Data entries »
####################

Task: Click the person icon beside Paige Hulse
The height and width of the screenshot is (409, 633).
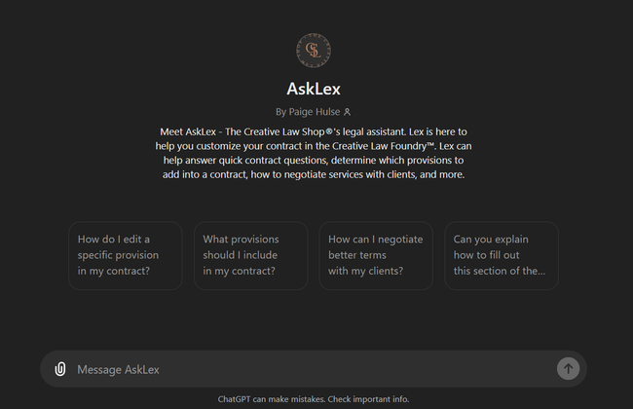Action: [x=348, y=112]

####################

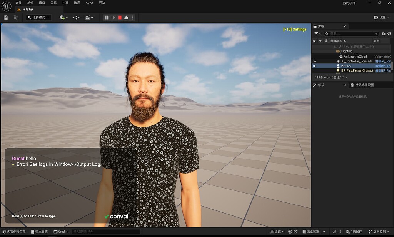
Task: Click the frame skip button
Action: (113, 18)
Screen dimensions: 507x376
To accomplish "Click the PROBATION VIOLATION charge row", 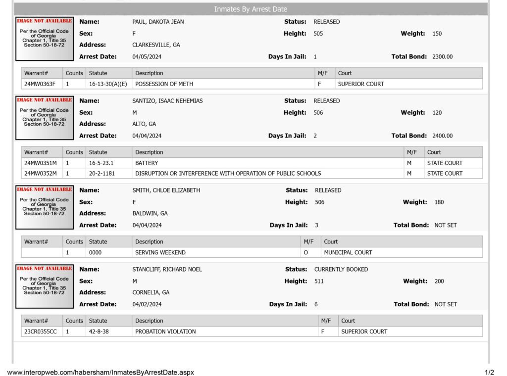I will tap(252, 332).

####################

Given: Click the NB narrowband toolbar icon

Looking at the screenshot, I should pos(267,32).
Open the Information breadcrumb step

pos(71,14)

####################

Instructions to follow »
Rewrite the records as a Markdown table with the columns Row and Line, one numbered row per line and no rows for blank lines. Start at the line containing "Task: Click the person", end after the line containing "Action: [x=348, y=112]", and leave the pictures out.

Exercise output »
| Row | Line |
|---|---|
| 1 | Task: Click the person icon beside Paige Hulse |
| 2 | The height and width of the screenshot is (409, 633). |
| 3 | Action: [x=348, y=112] |